▸ Directions
Revise the items below by changing every "GUI agent" to "desktop agent", and keep everything else the same.

>>

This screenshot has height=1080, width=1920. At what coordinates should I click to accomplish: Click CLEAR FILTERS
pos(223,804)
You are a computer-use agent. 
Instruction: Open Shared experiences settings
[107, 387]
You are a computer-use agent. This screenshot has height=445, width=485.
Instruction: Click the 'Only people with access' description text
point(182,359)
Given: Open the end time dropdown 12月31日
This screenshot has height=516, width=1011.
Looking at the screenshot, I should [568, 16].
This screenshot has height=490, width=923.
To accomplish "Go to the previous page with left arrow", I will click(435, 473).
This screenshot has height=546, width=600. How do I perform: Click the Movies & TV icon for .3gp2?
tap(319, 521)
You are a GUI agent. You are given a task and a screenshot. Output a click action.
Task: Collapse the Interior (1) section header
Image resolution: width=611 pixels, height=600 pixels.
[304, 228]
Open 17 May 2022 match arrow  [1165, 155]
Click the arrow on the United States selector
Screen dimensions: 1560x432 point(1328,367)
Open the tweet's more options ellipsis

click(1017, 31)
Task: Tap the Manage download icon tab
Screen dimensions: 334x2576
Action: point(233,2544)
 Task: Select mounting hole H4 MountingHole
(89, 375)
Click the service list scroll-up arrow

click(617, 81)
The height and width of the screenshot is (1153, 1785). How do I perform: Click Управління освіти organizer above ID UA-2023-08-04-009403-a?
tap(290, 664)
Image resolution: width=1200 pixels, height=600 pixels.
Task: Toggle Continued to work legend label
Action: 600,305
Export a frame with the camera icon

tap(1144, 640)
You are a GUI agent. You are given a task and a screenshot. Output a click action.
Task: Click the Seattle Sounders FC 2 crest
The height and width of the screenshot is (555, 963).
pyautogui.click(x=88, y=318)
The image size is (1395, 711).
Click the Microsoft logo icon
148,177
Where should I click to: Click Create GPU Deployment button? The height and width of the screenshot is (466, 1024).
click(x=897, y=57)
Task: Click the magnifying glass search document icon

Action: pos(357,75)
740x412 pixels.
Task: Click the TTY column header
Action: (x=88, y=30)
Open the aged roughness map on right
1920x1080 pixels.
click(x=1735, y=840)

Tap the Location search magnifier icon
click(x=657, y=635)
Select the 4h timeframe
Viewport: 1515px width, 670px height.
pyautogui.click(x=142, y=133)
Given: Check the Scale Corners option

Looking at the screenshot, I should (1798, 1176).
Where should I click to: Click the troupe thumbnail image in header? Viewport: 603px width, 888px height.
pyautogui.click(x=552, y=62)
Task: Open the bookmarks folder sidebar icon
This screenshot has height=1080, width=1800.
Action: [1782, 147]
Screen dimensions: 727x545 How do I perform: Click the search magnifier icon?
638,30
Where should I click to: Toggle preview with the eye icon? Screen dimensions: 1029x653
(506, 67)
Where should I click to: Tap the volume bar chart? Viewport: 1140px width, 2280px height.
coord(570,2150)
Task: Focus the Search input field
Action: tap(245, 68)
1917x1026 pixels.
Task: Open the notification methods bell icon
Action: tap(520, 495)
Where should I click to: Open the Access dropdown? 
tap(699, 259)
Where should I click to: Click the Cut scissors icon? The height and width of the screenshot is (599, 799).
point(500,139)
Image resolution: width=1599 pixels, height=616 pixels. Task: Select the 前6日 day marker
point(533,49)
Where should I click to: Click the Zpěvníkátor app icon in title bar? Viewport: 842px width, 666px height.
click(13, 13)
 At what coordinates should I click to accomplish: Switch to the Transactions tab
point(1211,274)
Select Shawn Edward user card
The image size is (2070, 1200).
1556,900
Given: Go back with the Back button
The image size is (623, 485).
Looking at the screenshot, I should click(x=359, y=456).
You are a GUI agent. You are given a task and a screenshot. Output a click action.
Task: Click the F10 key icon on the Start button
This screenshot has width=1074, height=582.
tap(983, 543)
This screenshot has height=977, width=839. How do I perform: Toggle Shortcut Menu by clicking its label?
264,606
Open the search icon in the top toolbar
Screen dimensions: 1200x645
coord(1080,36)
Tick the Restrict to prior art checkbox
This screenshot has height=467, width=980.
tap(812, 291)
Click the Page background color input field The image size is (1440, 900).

<<

▸ Answer to this task
This screenshot has height=1080, width=1920. At what coordinates should I click to accomplish: Click CLEAR FILTERS
pos(223,804)
You are a computer-use agent. 
Instruction: Open Shared experiences settings
[107, 387]
You are a computer-use agent. This screenshot has height=445, width=485.
Instruction: Click the 'Only people with access' description text
point(182,359)
Given: Open the end time dropdown 12月31日
This screenshot has height=516, width=1011.
Looking at the screenshot, I should [568, 16].
This screenshot has height=490, width=923.
To accomplish "Go to the previous page with left arrow", I will click(435, 473).
This screenshot has height=546, width=600. How do I perform: Click the Movies & TV icon for .3gp2?
tap(319, 521)
You are a desktop agent. You are given a task and a screenshot. Output a click action.
Task: Collapse the Interior (1) section header
Image resolution: width=611 pixels, height=600 pixels.
[304, 228]
Open 17 May 2022 match arrow  [1165, 155]
Click the arrow on the United States selector
Screen dimensions: 1560x432 point(1328,367)
Open the tweet's more options ellipsis

click(1017, 31)
Task: Tap the Manage download icon tab
Screen dimensions: 334x2576
Action: point(233,2544)
 Task: Select mounting hole H4 MountingHole
(89, 375)
Click the service list scroll-up arrow

click(617, 81)
The height and width of the screenshot is (1153, 1785). How do I perform: Click Управління освіти organizer above ID UA-2023-08-04-009403-a?
tap(290, 664)
Image resolution: width=1200 pixels, height=600 pixels.
Task: Toggle Continued to work legend label
Action: 600,305
Export a frame with the camera icon

tap(1144, 640)
You are a desktop agent. You are given a task and a screenshot. Output a click action.
Task: Click the Seattle Sounders FC 2 crest
The height and width of the screenshot is (555, 963).
pyautogui.click(x=88, y=318)
The image size is (1395, 711).
Click the Microsoft logo icon
148,177
Where should I click to: Click Create GPU Deployment button? The height and width of the screenshot is (466, 1024).
click(x=897, y=57)
Task: Click the magnifying glass search document icon

Action: pos(357,75)
740x412 pixels.
Task: Click the TTY column header
Action: (x=88, y=30)
Open the aged roughness map on right
1920x1080 pixels.
click(x=1735, y=840)

Tap the Location search magnifier icon
click(x=657, y=635)
Select the 4h timeframe
Viewport: 1515px width, 670px height.
pyautogui.click(x=142, y=133)
Given: Check the Scale Corners option

Looking at the screenshot, I should (1798, 1176).
Where should I click to: Click the troupe thumbnail image in header? Viewport: 603px width, 888px height.
pyautogui.click(x=552, y=62)
Task: Open the bookmarks folder sidebar icon
This screenshot has height=1080, width=1800.
Action: [1782, 147]
Screen dimensions: 727x545 How do I perform: Click the search magnifier icon?
638,30
Where should I click to: Toggle preview with the eye icon? Screen dimensions: 1029x653
(506, 67)
Where should I click to: Tap the volume bar chart? Viewport: 1140px width, 2280px height.
coord(570,2150)
Task: Focus the Search input field
Action: tap(245, 68)
1917x1026 pixels.
Task: Open the notification methods bell icon
Action: tap(520, 495)
Where should I click to: Open the Access dropdown? 
tap(699, 259)
Where should I click to: Click the Cut scissors icon? The height and width of the screenshot is (599, 799).
point(500,139)
Image resolution: width=1599 pixels, height=616 pixels. Task: Select the 前6日 day marker
point(533,49)
Where should I click to: Click the Zpěvníkátor app icon in title bar? Viewport: 842px width, 666px height.
click(13, 13)
 At what coordinates should I click to accomplish: Switch to the Transactions tab
point(1211,274)
Select Shawn Edward user card
The image size is (2070, 1200).
1556,900
Given: Go back with the Back button
The image size is (623, 485).
Looking at the screenshot, I should click(x=359, y=456).
You are a desktop agent. You are given a task and a screenshot. Output a click action.
Task: Click the F10 key icon on the Start button
This screenshot has width=1074, height=582.
tap(983, 543)
This screenshot has height=977, width=839. How do I perform: Toggle Shortcut Menu by clicking its label?
264,606
Open the search icon in the top toolbar
Screen dimensions: 1200x645
coord(1080,36)
Tick the Restrict to prior art checkbox
This screenshot has height=467, width=980.
tap(812, 291)
Click the Page background color input field The image size is (1440, 900).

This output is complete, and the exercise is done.